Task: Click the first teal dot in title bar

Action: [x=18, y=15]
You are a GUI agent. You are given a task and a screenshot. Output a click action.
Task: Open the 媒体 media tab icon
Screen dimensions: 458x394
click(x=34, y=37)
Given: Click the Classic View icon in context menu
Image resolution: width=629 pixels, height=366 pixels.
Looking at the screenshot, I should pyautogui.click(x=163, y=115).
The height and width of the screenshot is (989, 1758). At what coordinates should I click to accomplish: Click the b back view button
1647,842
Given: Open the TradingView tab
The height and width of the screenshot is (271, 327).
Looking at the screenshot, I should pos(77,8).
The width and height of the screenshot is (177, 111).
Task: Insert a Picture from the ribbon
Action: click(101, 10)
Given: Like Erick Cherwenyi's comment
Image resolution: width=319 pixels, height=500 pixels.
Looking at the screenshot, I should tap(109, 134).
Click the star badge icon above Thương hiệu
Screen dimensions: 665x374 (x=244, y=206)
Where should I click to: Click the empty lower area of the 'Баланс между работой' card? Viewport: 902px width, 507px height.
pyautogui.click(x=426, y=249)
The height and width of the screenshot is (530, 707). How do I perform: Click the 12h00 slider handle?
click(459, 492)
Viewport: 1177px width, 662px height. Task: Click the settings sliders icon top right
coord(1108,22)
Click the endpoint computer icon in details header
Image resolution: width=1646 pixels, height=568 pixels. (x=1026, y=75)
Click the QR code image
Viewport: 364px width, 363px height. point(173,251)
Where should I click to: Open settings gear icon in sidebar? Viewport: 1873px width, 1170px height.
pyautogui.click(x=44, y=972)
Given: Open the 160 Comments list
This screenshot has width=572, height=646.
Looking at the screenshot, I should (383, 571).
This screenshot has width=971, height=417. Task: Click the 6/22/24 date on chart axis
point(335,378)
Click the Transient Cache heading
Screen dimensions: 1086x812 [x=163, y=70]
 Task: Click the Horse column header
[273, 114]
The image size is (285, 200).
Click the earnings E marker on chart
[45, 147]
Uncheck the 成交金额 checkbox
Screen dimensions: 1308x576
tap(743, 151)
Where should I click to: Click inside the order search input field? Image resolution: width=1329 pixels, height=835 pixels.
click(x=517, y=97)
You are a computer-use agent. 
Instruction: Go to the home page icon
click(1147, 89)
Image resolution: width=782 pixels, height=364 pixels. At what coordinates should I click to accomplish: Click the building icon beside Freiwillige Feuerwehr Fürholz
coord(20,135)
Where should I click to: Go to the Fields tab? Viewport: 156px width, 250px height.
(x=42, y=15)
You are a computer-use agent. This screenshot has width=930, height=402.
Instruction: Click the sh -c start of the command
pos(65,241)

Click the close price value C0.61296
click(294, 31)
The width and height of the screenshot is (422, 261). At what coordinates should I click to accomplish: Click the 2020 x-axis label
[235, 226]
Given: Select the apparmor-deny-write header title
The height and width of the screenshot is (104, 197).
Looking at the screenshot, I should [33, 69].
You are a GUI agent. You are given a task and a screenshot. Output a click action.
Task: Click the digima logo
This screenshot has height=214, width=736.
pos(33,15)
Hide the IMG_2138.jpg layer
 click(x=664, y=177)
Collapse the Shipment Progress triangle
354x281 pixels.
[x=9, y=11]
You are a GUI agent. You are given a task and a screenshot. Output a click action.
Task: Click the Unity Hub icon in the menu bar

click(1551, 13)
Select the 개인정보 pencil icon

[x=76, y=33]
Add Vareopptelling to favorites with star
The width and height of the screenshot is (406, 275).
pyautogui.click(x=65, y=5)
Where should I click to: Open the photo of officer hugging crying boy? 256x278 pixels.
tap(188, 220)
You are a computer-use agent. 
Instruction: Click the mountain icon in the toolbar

:: EXERCISE GOAL ::
Put every line of the data above into a Markdown table with the columns No. and Text, one row per line, numbered in order. Skip blank lines.

:: RESPONSE TO THIS EXERCISE ::
| No. | Text |
|---|---|
| 1 | Task: Click the first teal dot in title bar |
| 2 | Action: [x=18, y=15] |
| 3 | You are a GUI agent. You are given a task and a screenshot. Output a click action. |
| 4 | Task: Open the 媒体 media tab icon |
| 5 | Screen dimensions: 458x394 |
| 6 | click(x=34, y=37) |
| 7 | Given: Click the Classic View icon in context menu |
| 8 | Image resolution: width=629 pixels, height=366 pixels. |
| 9 | Looking at the screenshot, I should pyautogui.click(x=163, y=115). |
| 10 | The height and width of the screenshot is (989, 1758). At what coordinates should I click to accomplish: Click the b back view button |
| 11 | 1647,842 |
| 12 | Given: Open the TradingView tab |
| 13 | The height and width of the screenshot is (271, 327). |
| 14 | Looking at the screenshot, I should pos(77,8). |
| 15 | The width and height of the screenshot is (177, 111). |
| 16 | Task: Insert a Picture from the ribbon |
| 17 | Action: click(101, 10) |
| 18 | Given: Like Erick Cherwenyi's comment |
| 19 | Image resolution: width=319 pixels, height=500 pixels. |
| 20 | Looking at the screenshot, I should tap(109, 134). |
| 21 | Click the star badge icon above Thương hiệu |
| 22 | Screen dimensions: 665x374 (x=244, y=206) |
| 23 | Where should I click to: Click the empty lower area of the 'Баланс между работой' card? Viewport: 902px width, 507px height. |
| 24 | pyautogui.click(x=426, y=249) |
| 25 | The height and width of the screenshot is (530, 707). How do I perform: Click the 12h00 slider handle? |
| 26 | click(459, 492) |
| 27 | Viewport: 1177px width, 662px height. Task: Click the settings sliders icon top right |
| 28 | coord(1108,22) |
| 29 | Click the endpoint computer icon in details header |
| 30 | Image resolution: width=1646 pixels, height=568 pixels. (x=1026, y=75) |
| 31 | Click the QR code image |
| 32 | Viewport: 364px width, 363px height. point(173,251) |
| 33 | Where should I click to: Open settings gear icon in sidebar? Viewport: 1873px width, 1170px height. |
| 34 | pyautogui.click(x=44, y=972) |
| 35 | Given: Open the 160 Comments list |
| 36 | This screenshot has width=572, height=646. |
| 37 | Looking at the screenshot, I should (383, 571). |
| 38 | This screenshot has width=971, height=417. Task: Click the 6/22/24 date on chart axis |
| 39 | point(335,378) |
| 40 | Click the Transient Cache heading |
| 41 | Screen dimensions: 1086x812 [x=163, y=70] |
| 42 |  Task: Click the Horse column header |
| 43 | [273, 114] |
| 44 | The image size is (285, 200). |
| 45 | Click the earnings E marker on chart |
| 46 | [45, 147] |
| 47 | Uncheck the 成交金额 checkbox |
| 48 | Screen dimensions: 1308x576 |
| 49 | tap(743, 151) |
| 50 | Where should I click to: Click inside the order search input field? Image resolution: width=1329 pixels, height=835 pixels. |
| 51 | click(x=517, y=97) |
| 52 | You are a computer-use agent.  |
| 53 | Instruction: Go to the home page icon |
| 54 | click(1147, 89) |
| 55 | Image resolution: width=782 pixels, height=364 pixels. At what coordinates should I click to accomplish: Click the building icon beside Freiwillige Feuerwehr Fürholz |
| 56 | coord(20,135) |
| 57 | Where should I click to: Go to the Fields tab? Viewport: 156px width, 250px height. |
| 58 | (x=42, y=15) |
| 59 | You are a computer-use agent. This screenshot has width=930, height=402. |
| 60 | Instruction: Click the sh -c start of the command |
| 61 | pos(65,241) |
| 62 | Click the close price value C0.61296 |
| 63 | click(294, 31) |
| 64 | The width and height of the screenshot is (422, 261). At what coordinates should I click to accomplish: Click the 2020 x-axis label |
| 65 | [235, 226] |
| 66 | Given: Select the apparmor-deny-write header title |
| 67 | The height and width of the screenshot is (104, 197). |
| 68 | Looking at the screenshot, I should [33, 69]. |
| 69 | You are a GUI agent. You are given a task and a screenshot. Output a click action. |
| 70 | Task: Click the digima logo |
| 71 | This screenshot has height=214, width=736. |
| 72 | pos(33,15) |
| 73 | Hide the IMG_2138.jpg layer |
| 74 |  click(x=664, y=177) |
| 75 | Collapse the Shipment Progress triangle |
| 76 | 354x281 pixels. |
| 77 | [x=9, y=11] |
| 78 | You are a GUI agent. You are given a task and a screenshot. Output a click action. |
| 79 | Task: Click the Unity Hub icon in the menu bar |
| 80 | click(1551, 13) |
| 81 | Select the 개인정보 pencil icon |
| 82 | [x=76, y=33] |
| 83 | Add Vareopptelling to favorites with star |
| 84 | The width and height of the screenshot is (406, 275). |
| 85 | pyautogui.click(x=65, y=5) |
| 86 | Where should I click to: Open the photo of officer hugging crying boy? 256x278 pixels. |
| 87 | tap(188, 220) |
| 88 | You are a computer-use agent.  |
| 89 | Instruction: Click the mountain icon in the toolbar |